MOVIEGUIDE’s founder Dr. Ted Baehr, notes, “Having grown up in a 1930s Hollywood Cowboy star family, my father Bob “Tex” Allen” (aka Ted Baehr), when many of the Hollywood Cowboys were Christian, it was a joy meeting Johnny later in his life at a party honoring him and finding that Johnny and many of the 1960 TV Cowboys were wonderful and beloved people of strong faith and exemplary moral values. Johnny was truly loved and appreciated.”
The announcement also asked for prayers for the Crawford family.
“More will be posted on the News & Event page later. For now, our prayers are with the Crawford family,” the statement continues. “Welcome to all the folks who admire Johnny Crawford and appreciate what he accomplished in television, film, and popular music since the 1950s.”

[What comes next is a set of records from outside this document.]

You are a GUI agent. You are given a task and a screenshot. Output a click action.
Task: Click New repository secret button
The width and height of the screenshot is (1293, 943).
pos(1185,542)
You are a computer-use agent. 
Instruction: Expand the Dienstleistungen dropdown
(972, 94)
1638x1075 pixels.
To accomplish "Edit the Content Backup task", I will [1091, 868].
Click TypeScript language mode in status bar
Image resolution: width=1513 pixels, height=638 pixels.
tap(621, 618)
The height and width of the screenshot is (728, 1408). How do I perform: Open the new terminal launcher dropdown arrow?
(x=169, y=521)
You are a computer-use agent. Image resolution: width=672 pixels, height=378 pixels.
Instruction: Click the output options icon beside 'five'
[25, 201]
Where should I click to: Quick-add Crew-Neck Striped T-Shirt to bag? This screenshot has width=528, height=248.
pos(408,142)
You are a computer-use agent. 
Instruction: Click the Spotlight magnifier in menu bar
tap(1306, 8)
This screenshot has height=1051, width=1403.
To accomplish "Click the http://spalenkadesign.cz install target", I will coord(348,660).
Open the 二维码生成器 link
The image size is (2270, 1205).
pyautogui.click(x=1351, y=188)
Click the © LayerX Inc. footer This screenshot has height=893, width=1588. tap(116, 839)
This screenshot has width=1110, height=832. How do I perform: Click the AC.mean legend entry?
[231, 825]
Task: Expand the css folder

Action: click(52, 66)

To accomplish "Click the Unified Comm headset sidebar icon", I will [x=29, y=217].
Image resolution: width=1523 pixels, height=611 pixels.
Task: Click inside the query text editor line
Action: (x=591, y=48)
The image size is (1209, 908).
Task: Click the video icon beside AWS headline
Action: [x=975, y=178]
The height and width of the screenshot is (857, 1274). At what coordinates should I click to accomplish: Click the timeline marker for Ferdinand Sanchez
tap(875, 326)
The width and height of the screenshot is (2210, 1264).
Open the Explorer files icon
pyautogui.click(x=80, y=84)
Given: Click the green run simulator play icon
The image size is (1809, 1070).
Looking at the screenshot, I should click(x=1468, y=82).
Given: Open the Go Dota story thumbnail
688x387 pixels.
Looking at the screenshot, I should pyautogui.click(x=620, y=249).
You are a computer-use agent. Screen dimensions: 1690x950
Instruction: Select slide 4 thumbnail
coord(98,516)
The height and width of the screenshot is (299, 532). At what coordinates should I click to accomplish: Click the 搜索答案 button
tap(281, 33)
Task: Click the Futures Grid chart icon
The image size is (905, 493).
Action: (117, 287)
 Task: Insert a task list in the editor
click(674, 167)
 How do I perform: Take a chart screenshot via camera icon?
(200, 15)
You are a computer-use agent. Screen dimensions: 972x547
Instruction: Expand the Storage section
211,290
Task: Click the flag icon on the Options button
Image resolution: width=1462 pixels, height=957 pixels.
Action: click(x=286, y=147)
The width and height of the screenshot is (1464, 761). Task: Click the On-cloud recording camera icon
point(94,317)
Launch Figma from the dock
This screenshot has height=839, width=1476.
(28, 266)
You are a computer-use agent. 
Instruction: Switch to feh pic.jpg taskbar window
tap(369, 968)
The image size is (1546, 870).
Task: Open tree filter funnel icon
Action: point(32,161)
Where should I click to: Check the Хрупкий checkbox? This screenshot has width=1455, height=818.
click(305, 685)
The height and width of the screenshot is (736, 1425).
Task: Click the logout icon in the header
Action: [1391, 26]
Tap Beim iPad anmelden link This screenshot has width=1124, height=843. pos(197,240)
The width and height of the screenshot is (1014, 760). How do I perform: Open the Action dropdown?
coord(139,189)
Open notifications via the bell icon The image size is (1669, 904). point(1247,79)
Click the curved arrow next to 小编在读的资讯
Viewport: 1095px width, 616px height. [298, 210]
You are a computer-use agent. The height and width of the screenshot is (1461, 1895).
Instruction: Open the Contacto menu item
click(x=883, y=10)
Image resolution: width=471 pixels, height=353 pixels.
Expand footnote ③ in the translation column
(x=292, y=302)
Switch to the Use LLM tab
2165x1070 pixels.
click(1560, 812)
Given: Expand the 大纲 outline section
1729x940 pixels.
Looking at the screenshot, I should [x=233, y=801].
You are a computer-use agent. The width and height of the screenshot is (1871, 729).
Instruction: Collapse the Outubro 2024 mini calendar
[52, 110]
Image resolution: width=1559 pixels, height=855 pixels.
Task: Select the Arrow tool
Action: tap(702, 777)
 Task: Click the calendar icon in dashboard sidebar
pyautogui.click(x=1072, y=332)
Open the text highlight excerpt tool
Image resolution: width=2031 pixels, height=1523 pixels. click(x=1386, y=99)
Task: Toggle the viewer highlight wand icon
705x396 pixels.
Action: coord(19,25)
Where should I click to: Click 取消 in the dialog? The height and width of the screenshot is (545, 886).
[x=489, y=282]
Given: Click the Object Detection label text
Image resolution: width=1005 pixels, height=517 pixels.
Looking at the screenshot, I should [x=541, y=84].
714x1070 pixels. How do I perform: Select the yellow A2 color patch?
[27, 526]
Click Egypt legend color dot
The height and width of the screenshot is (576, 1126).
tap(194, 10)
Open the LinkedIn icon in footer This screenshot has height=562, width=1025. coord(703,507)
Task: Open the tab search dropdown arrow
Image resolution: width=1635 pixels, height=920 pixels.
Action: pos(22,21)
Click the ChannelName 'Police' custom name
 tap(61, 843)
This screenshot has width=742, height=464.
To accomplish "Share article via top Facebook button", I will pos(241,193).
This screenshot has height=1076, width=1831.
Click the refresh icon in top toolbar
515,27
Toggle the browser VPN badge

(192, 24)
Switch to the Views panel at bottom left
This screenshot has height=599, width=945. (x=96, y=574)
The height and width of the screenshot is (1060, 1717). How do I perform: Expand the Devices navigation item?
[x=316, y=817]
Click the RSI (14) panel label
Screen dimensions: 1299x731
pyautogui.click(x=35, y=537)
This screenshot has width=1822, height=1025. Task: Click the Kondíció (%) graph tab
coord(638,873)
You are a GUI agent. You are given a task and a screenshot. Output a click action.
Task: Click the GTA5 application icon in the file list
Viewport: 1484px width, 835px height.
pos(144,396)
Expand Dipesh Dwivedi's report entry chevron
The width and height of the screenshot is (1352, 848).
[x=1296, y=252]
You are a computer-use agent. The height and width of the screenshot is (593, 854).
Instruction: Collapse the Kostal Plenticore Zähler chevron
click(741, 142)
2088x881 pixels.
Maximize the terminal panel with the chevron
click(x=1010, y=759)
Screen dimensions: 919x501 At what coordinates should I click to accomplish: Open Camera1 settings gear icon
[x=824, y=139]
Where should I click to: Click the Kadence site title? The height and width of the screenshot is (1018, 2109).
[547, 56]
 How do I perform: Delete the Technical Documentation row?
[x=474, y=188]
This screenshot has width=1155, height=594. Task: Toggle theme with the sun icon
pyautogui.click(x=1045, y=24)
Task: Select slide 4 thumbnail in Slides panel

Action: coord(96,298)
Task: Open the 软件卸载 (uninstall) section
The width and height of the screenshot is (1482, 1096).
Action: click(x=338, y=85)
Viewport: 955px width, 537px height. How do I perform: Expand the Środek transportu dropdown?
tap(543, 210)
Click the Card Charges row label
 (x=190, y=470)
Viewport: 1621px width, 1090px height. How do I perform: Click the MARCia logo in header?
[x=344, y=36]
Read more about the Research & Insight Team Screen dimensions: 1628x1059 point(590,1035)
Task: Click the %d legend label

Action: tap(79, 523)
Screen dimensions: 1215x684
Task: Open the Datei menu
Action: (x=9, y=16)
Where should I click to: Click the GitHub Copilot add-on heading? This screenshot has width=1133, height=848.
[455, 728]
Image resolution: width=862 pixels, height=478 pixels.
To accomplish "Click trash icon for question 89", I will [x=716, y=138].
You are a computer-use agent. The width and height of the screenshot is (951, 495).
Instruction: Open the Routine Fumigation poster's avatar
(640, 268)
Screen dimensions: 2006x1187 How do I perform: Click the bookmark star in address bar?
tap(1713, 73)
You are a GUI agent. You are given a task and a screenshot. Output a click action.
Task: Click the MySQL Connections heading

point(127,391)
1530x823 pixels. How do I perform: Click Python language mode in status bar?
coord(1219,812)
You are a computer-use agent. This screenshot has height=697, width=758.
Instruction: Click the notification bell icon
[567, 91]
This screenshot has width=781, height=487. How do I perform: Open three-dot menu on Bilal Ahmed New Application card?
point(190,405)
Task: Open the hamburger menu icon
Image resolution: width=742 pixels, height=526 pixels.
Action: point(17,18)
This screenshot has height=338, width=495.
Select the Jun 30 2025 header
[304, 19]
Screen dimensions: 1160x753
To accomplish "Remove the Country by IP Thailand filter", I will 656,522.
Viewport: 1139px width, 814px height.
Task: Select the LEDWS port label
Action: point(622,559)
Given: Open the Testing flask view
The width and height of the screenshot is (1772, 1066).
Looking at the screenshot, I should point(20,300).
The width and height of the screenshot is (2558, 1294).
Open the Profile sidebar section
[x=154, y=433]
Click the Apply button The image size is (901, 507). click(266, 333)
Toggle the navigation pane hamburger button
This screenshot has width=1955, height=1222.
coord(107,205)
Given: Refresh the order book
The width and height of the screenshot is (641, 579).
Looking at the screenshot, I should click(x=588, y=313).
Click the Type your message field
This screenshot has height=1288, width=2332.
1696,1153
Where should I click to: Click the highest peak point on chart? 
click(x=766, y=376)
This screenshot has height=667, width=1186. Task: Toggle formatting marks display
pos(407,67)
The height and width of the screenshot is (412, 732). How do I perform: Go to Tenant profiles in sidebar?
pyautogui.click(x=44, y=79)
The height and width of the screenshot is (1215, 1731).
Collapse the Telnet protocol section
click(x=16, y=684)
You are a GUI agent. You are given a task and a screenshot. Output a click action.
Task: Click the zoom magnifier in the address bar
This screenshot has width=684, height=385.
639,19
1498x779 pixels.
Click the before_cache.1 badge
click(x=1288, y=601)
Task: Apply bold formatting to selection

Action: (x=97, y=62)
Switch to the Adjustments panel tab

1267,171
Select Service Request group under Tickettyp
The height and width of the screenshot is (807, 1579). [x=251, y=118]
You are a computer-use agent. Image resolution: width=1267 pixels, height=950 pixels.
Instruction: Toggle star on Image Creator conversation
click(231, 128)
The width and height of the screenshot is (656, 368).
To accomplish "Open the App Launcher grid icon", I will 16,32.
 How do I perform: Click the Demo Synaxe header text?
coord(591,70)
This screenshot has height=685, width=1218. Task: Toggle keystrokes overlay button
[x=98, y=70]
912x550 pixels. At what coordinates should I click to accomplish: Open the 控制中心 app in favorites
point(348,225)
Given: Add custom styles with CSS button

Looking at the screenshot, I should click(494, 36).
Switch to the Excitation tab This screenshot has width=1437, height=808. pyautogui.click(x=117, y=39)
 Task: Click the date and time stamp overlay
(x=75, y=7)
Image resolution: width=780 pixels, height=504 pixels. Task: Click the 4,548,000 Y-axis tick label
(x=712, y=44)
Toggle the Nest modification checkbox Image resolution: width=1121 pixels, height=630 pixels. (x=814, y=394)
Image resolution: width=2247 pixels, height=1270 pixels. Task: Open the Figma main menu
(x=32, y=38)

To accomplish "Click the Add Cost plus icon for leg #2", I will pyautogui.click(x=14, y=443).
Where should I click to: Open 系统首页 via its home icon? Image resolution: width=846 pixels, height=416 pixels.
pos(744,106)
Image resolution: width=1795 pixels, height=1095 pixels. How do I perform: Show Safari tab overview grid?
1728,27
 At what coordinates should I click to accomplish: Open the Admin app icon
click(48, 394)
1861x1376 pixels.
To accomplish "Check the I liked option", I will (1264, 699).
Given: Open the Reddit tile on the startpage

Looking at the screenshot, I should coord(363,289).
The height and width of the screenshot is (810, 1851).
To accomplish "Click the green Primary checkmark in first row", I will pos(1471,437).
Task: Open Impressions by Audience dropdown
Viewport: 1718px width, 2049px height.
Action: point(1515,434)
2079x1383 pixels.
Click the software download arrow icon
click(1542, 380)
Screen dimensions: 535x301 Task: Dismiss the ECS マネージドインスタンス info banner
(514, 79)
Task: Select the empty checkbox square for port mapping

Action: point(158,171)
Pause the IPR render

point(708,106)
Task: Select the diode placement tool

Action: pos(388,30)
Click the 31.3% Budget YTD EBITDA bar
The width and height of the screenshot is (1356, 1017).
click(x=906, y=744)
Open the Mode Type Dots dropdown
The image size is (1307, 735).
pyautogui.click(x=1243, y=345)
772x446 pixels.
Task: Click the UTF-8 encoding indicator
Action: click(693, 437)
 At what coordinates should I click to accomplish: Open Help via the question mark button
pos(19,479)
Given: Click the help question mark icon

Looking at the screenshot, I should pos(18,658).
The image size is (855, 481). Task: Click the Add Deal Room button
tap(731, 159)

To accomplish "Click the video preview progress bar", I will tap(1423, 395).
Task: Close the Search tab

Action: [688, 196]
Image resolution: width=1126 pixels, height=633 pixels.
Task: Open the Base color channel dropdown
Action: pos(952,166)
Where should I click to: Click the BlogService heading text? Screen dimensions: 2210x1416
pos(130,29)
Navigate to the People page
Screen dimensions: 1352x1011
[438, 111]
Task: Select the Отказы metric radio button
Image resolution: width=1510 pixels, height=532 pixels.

According to the statement, Crawford was diagnosed with Alzheimer’s disease two years ago and had recent battles with COVID-19 and pneumonia.
“Sadly, Johnny was diagnosed with Alzheimer’s disease, and he was living in a memory care residence before contracting COVID-19, then pneumonia. After a temporary placement at a skilled nursing facility, he was recently moved to an excellent smaller care home close to his wife. He had his loving family supervising and his friends doing window and patio visits for his safety,” his website states. “As cruel as Alzheimer’s disease is, Johnny still had that warm smile and sparkle in his eyes, and he was surrounded by people who love him unconditionally.”
Born John Ernest Crawford in Los Angeles into a theatrical and musical family – his paternal grandfather worked for Irving Berlin – Crawford was only six when his Sunday school teacher, who was also an agent, began finding work for the talented child. Auditioning for The Mickey Mouse Club with a rendition of the Johnnie Ray hit “Cry,” Crawford got the gig and appeared in 16 episodes of what would become the Boomer Generation’s foundational childhood series.
During his Rifleman popularity, Crawford recorded several albums, releasing a string of singles, the most popular being the whispery “Cindy’s Birthday,” which reached No. 8 on the charts in June 1962.
Crawford stayed busy with guest appearances on episodic TV throughout the ’60s and well into the ’70s, with credits including Rawhide, Lancer, The Big Valley, Hawaii Five-O, Little House on the Prairie, and, later, Murder She Wrote. He co-starred with Kim Darby in the 1965 film The Restless Ones, and the same year with Beau Bridges, Ron Howard and Tommy Kirk in the juvenile-delinquent-sci-fi camp classic Village of the Giants. He appeared with John Wayne in 1967’s El Dorado and Victoria Principal in 1973’s The Naked Ape.
From 1965-67, Crawford served in the U.S. Army, and later, though he occasionally appeared on TV through the 1990s, devoted himself increasingly to music, performing as the lead vocalist with Vince Giordano and the Nighthawks in the 1980s and, in the ’90s, performing with The Johnny Crawford Dance Orchestra specializing in Big Band jazz and swing.